As part of efforts to boost Production, Non-oil exports, Forex Supply and Economic Diversification, the CBN had in line with its developmental mandate, initiated several developmental finance intervention programs targeted at boosting non-oil exports to diversify the economy, increase accretion to external reserves, and create jobs.

It introduced Non-Oil Export Stimulation Facility (NESF) to increase access by export-oriented firms to low-interest financing towards diversifying the revenue base of the economy and expedite the growth and development of the non-oil export sector. The Facility is intended to redress the declining export financing and reposition the sector to increase its contribution to economic development.

It also introduced 100 for 100 Policy on Production and Productivity (100 for 100 PPP) which is to catalyze and transform the productive base of Nigeria’s economy by stimulating credit to sectors with potential for growth and job creation. The core objective of the initiative is to reduce the country’s over dependence on import for food and raw materials. Cumulatively, the initiative has financed 28 projects in agriculture, manufacturing, and healthcare sectors with about N28.02 billion.

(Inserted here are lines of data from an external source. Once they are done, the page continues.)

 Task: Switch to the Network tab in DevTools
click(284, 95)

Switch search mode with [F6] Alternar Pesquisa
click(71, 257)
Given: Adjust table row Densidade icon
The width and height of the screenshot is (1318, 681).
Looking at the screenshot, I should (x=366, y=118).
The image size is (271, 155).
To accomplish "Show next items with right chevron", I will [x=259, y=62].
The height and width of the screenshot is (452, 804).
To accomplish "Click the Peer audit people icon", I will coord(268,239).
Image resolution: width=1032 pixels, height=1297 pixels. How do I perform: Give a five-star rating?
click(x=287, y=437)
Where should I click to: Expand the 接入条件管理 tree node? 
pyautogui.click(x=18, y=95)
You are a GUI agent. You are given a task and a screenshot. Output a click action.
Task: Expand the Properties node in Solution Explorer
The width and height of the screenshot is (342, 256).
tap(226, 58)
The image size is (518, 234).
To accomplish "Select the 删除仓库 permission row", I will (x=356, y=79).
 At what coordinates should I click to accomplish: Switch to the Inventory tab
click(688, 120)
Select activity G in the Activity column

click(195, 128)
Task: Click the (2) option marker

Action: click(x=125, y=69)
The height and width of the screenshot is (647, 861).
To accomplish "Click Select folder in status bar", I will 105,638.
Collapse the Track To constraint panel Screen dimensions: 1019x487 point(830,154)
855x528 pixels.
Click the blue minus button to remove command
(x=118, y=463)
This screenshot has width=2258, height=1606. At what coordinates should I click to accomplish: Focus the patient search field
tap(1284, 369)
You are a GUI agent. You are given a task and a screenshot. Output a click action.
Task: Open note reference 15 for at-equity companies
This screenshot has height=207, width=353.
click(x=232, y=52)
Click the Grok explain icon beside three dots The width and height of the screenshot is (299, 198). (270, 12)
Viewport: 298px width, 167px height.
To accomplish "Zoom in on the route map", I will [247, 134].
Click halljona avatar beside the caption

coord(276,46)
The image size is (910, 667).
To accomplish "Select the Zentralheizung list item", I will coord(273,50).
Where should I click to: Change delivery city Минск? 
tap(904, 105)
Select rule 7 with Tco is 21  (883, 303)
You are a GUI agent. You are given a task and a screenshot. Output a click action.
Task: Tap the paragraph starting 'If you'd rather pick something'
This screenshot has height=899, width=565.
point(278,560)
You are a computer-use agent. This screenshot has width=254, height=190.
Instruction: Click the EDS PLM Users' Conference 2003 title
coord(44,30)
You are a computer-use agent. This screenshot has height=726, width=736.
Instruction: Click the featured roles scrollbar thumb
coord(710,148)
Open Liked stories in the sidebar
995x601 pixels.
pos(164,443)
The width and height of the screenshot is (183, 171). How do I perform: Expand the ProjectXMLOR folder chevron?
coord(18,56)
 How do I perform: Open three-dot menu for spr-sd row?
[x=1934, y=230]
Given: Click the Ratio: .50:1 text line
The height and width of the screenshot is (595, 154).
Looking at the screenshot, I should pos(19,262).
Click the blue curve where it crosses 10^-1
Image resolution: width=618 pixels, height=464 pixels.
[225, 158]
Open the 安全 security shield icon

More recently it introduced the RT200 FX Programme, which is Race to $200 billion in FX Repatriation. It consists of a set of policies, plans and programs for non-oil exports promotion that will enable the country to attain the lofty goal of $200 billion in foreign exchange repatriation, exclusively from non-oil exports, over the next three to five years. Specifically, it seeks to reduce the exposure of the country to volatile sources of foreign exchange and to earn more stable and sustainable inflows of foreign exchange.

Getting these policies to work whilst reducing the demand for foreign exchange in the country as well as the reliance on oil foreign earnings will further improve the value of the naira.